Bocina culture is synonymous with the boisterous streets of the Dominican Republic. As a generation raised by heavy-bass genres like Merengue, Mambo, Dembow, Reggaeton and EDM, it’s no wonder that Dominicans of today honor their love for music through coros. In Dominican vocabulary, a coro, is a pop-up party that draws its energy from a group of like-minded individuals and that can take place anywhere: the park, a friends apartment, your marquesina, or the block.
As early as 2008, Dominicans have taken to YouTube their competitive sound system triumphs, their custom cars and their extremely loud van coros. This rather expensive auto lifestyle is the passion and pride of millions of Dominicans all over the world, including the Dominican Diaspora in New York City.

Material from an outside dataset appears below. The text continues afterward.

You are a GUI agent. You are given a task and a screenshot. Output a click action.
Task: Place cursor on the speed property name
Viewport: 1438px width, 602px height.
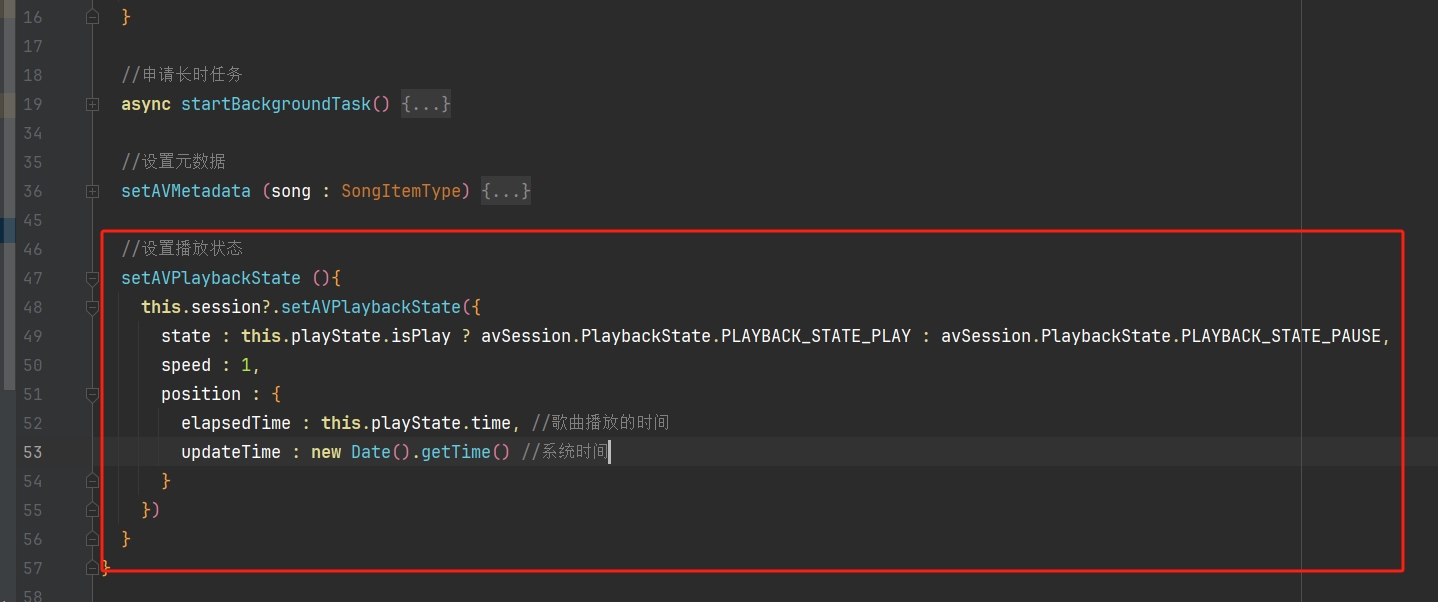pos(186,365)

What street car racing is to American culture, sound system van parties are the version of this to Dominicans. These outdoor music freedom parties have infiltrated Dominican culture as a staple for the exchange of dance, music and traditions. Led by proud musicologists, van sound system parties take place in small towns in D.R. where local police aren’t stirred about loud music, heavy drinking and partying until sunrise.
U.K. Film Director, Sean Frank explores this underground community, and the struggles Dominicans in New York City face as they transplant their music culture to their respective boroughs in his latest short documentary, Más Fuerte. The narrative follows leaders of the van sound system community in Queens, The Bronx and its roots in the Dominican Republic to share the bold personalities that run the streetcar phenomenon.
See the doc here online.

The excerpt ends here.